6.ZAKAZANY OWOC SMAKUJE NAJLEPIEJ.

5.3K 137 251
                                    

Rozdział 6

Nagle, byliśmy w centrum uwagi. Kiedy tylko z naszych telefonów, wibracja rozniosła się po całej auli, wzrok nastolatków, przeniósł się na naszą piątkę. Ciarki przeszły po całym moim ciele, dawno nie czułam tak ogromnej pustki, jak tej nocy.

Nasz szantażysta wrócił..

A jego brak odzewu przez te parę miesięcy, oznaczał tylko jedno..

To była cisza przed burzą
Przed burzą, której piorun może trafić w każdego z nas.

- A wy co? Otrzymaliście wiadomości w tym samym czasie, a wasze miny.. - zaczął ciekawsko Dylan, zerkając perfidnie w mój telefon, jednak w porę, zdążyłam go wyłączyć.

Spojrzałam na roztrzęsionych przyjaciół, puszczając im oczko. To miało oznaczać, że zaczynamy teatr, którego aktorami, jesteśmy my.

Przełknęłam nerwowo ślinę, zaklinając pod nosem. Głośno. Tak, żeby wszyscy tutaj obecni mnie usłyszeli. Kiedy pojawiło się zdjęcie Sarah, a my w tym samym czasie dostaliśmy wiadomości, z pewnością większość z nastolatków, zaczęła łączyć nas z tą sprawą. Musiałam im to wybić z głów.

- Pierdolony kurwa Jack! - wrzasnęłam, zaciskając mocno swoją szczękę. - Debil. - dodałam nerwowo wstając na równe nogi. Zachowywałam się jak idiotka, ale nie zważałam na to, grunt to dobrze grać.

- Tak. - poparł mnie Mike, który od razu zrozumiał do czego zmierzam. - Kretyn, debil...

- Debil kurwa sobie zrobił coś z nogą pijany i oczekuje, że go uratujemy. Idiota leży w rowie!- weszłam Mike'owi w słowo, w końcu nie wiedział , jaki był mój dokładny plan.

Tak, chciałam, żeby wszyscy myśleli, że to Jack napisał do nas i wzywa o pomoc. Nie miałam żadnego, innego, lepszego pomysłu.
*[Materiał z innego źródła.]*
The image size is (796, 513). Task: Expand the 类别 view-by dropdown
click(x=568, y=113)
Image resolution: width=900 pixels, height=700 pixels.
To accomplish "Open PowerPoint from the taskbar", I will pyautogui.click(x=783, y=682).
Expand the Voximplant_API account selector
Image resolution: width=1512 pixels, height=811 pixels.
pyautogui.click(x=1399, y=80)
Dziewczyny i Lucas, zaczęli wszystko rozumieć. Współpracowaliśmy.

- Mike, ty przyjechałeś autem, prawda? - odezwał się Lucas, który wbił w przyjaciela pytające spojrzenie, a kiedy brunet skinął głową, kontynuował. - Jedziemy po tego pijaka. - powiedział twardo blondyn, a ja usłyszałam szept padający z ust Dylan'a w swoich uszach.

- Tak dla przypomnienia, kim był Jack?

- Moim brat..

*ponowny dźwięk wiadomości*

Zamarliśmy, jednak zachowaliśmy zimną krew. Widziałam jak Madeline, weszła w esemesa, ale nawet nie zapoznała się z jego treścią. Tak samo, jak my. Rudowłosa improwizowała. Zmarszczyła swoje gęste brwi, a po wyrazie jej twarzy, szło wyczytać, że była wściekła. Grała.

- Pieprzony Jack nie potrafi nawet wstać! Boże, musimy jechać! - podniosła się z podłogi, odwracając w kierunku drzwi. - Wychodzimy, jeszcze go jakiś dzik zgwałci, a tego byśmy nie chcieli.

- Biedaczek. - wyszeptała Kate, w której głosie można było wyczuć panikę. - Miałby wtedy traumę do końca życia..

- Trauma to za mało powiedziane.. - odparł Mike, a następnie gestykulując dłońmi, dał nam do zrozumienia, żebyśmy jak najszybciej opuścili aulę.

Bez żadnego już słowa, wyszliśmy stamtąd. Nawet nie pożegnaliśmy się z Dylan'em, czy Joseph'em. Musieli nam to wybaczyć. I faktycznie, skierowaliśmy się na parking szkolny, a następnie zajęliśmy miejsca w pojeździe bruneta.

Cała nasza piątka odetchnęła z ulgą.

- Chyba uwierzyli. - westchnęłam, opierając się głową o szybę.